Another reason for a parasite inventory came up when Brooks and I took a day off from dissections. We drove up the side of Volcan Cacao, thrashing in the back of a Land Cruiser on a road made from boulders. Much of the forest up the sides of the mountain had been cut down by ranchers, but conservationists had bought the land back and were waiting for the forests to grow back down the slopes. We stopped driving at the border of the forest and hiked in, instantly dunked in an ocean of trees, blue morpho butterflies bounding through the shade like fish swimming overhead.
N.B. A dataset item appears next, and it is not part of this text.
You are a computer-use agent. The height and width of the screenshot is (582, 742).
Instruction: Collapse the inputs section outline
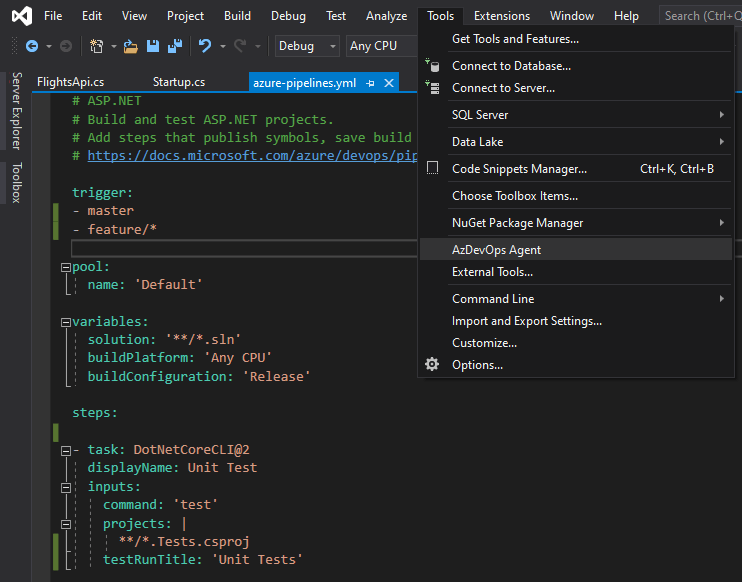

A thin rain worked its way down through the thick canopy as we walked over a creek. Brooks stopped to look upstream and down. “This place should be packed with frogs,” he said. And there was nothing.
Beginning in the late 1980s, frogs began to disappear from the high elevations of Central America. On Cacao, not a single species of frog can be found. At first biologists had no idea what was causing the deaths; all they knew was that the corpses of frogs were piling up, untouched by birds. Only in 1999 did a biologist isolate what is probably the cause: a fungus brought down from the United States. Its spores travel through water until they meet the skin of a frog. Thereupon they dig into the animal and devour the keratin in its skin, releasing a toxin that quickly kills it. The only thing that keeps the fungus from killing every frog in Central America is the fact that it’s adapted for cool climates, and it’s too hot for the fungus to survive below a thousand meters.